Con insistencia pertinaz, agobiante, enervadora, las palabras salían del equipo estéreo: «¡Enciende mi fuego! ¡Enciende mi fuego! ¡Enciende mi fuego!» Éstas venían envueltas en obsesionantes compases de música rock. La obra era uno de los grandes éxitos de Jim Morrison. Y Anthony Fullbright, de veinticuatro años de edad, de Gainsborough, Inglaterra, escuchó tres días seguidos la misma canción.

De pronto, en un momento de arrebato, se roció con gasolina y se prendió fuego. Tanto había escuchado «Enciende mi fuego» que, en su locura, se inmoló.

He aquí otro caso que comprueba la tremenda influencia que la música rock ejerce en la mente de los jóvenes. Su ritmo aturdidor y la constante repetición monótona de palabras y frases actúan, primero, como un narcótico de la conciencia, para después incitar a la acción destructiva.

Jóvenes fascinados por la música y obsesionados por las palabras actúan según les manda la canción. Unos han salido con su auto a atropellar a personas. Otros le han prendido fuego a edificios. Otros han estrangulado a ancianitas. Otros han violado, sin misericordia, a niñas inocentes. Otros se han arrancado los ojos. Y otros aun se han tirado de altos edificios.

¿Habrá algún remedio contra música que apasiona a millones de muchachos y chicas en todo el mundo al extremo de enloquecerlos? Querer frenar su producción es como querer detener las cataratas del Iguazú con una mano. Tanto el tráfico de música rock y de drogas como el consumo de licor, el contrabando, la prostitución, el divorcio y el aborto son humanamente incontenibles.

Sin embargo, si bien no podemos detener todos los males del mundo, sí podemos salirnos de ellos. Quizá sea difícil, pero no es imposible. Así como es posible salirse de la corriente de un río torrentoso que se desborda, también es posible, con la ayuda de Dios, salirse de la vida del rock, de las drogas, de la prostitución y de todos los males sociales que destruyen la vida del joven.

Pero hay una condición.
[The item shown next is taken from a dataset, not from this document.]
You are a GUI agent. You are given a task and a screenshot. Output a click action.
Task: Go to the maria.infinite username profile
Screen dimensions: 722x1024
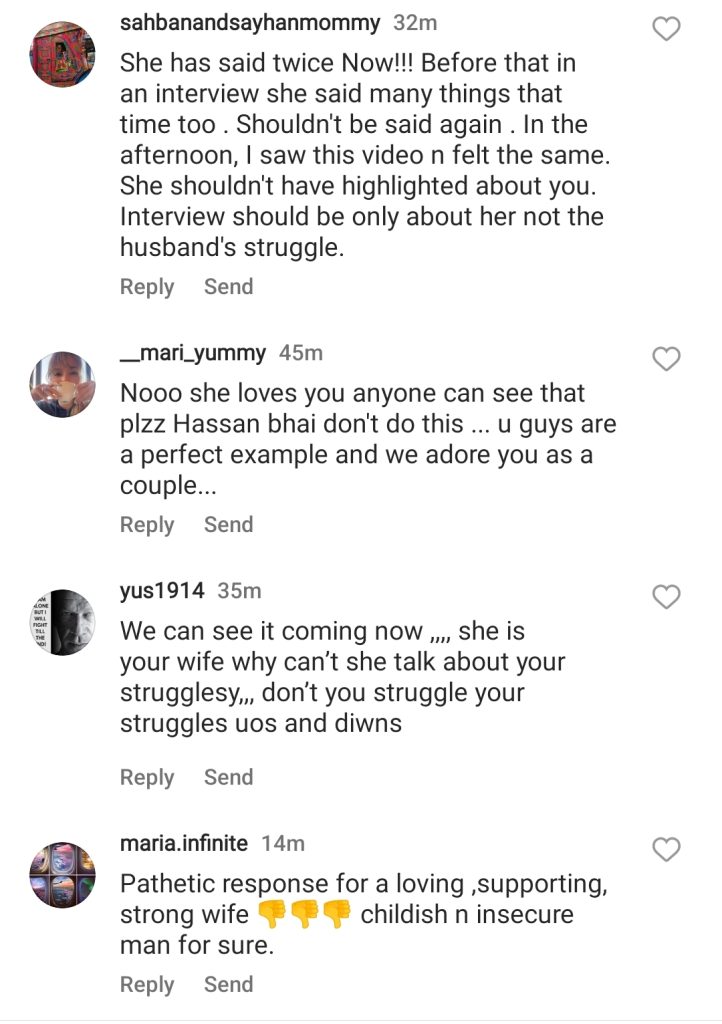click(x=184, y=844)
Librarnos de estos males y de sus consecuencias requiere acción de parte nuestra. Tenemos que entregarnos a Cristo. Con toda sinceridad tenemos que pedirle, desde el fondo del corazón, que nos salve y que nos ayude. Tenemos que decirle: «¡Señor, te necesito! ¡Ayúdame! ¡Sálvame!» Es entonces que Cristo viene en nuestra ayuda, y nos limpia, nos regenera, nos rescata y nos salva.

Jesucristo, el Hijo de Dios, puede hacerlo porque murió en nuestro lugar, y esa sangre que vertió por nosotros nos limpia de todo pecado.